Toward the Corner of Mercy and Peace by Tracey D. Buchanan is a beautifully poignant historical novel with a dash of quirky Southern humor. Set in the early 1950s in small-town Kentucky, the novel focuses on the prickly widow Mrs. Minerva Place. A church organist who supplements her income giving children piano lessons, Mrs. Place is self-contained and introverted. Yes, she has a tendency to eavesdrop and sometimes spy on her neighbors from behind her curtains but she isn’t nosy. She prefers solitude. However, her unusual hobby keeps bringing visitors into her home. Her hobby is visiting the local cemetery, researching its inhabitants, and writing their fictionalized biographies. Her visitors are the dead people she writes about.
To Minerva, these manifestations are very real. She talks to these people and the conversations inform her writing. Still, she recognizes that if anyone knew what she was up to, they would think her crazy.
To a historical novelist, this sounds like a perfectly wonderful hobby – except for the talking to ghosts part.

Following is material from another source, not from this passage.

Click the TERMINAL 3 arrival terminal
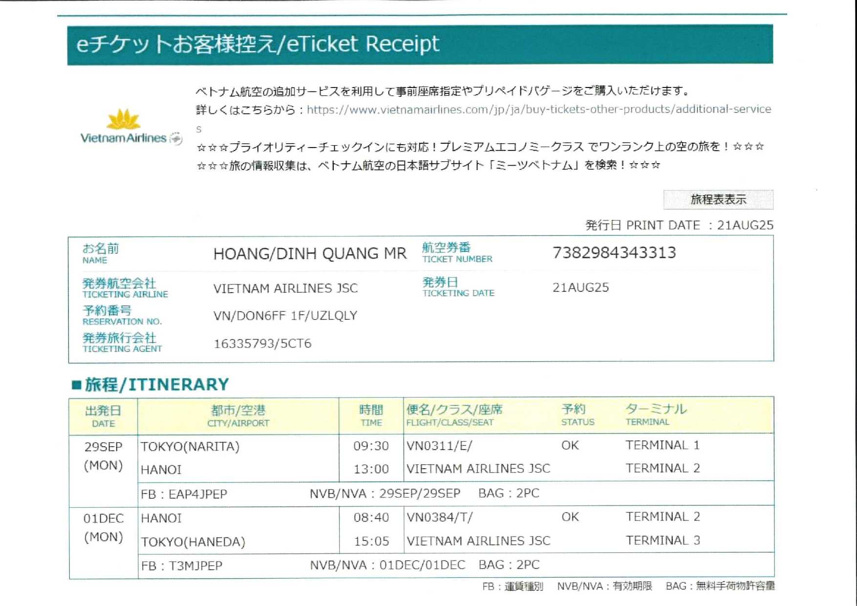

Minerva’s life takes a turn when a new family moves into her neighborhood: a young widower, Robert McAlpin, and his 6-year-old son George. Robert is a gentle ever-smiling man. George is a rambunctious child who has a habit of intruding into Minerva’s space. Interacting with the two (and with her dead visitors) causes Minerva to remember/relive the trauma and disappointments of her life, things that shaped the woman she came to be. A horrible accident brings everything to a head, and Minerva has to learn to accept forgiveness and to forgive in order to grow as a person.
I’ve read several novels of curmudgeonly middle-aged men whose lives are transformed by quirky young neighbors, but this is the first book I’ve read where a somewhat cranky older woman has a renewal of spirit thanks to the friendship of a young man and a child. Readers will be rooting for Minerva every step of the way.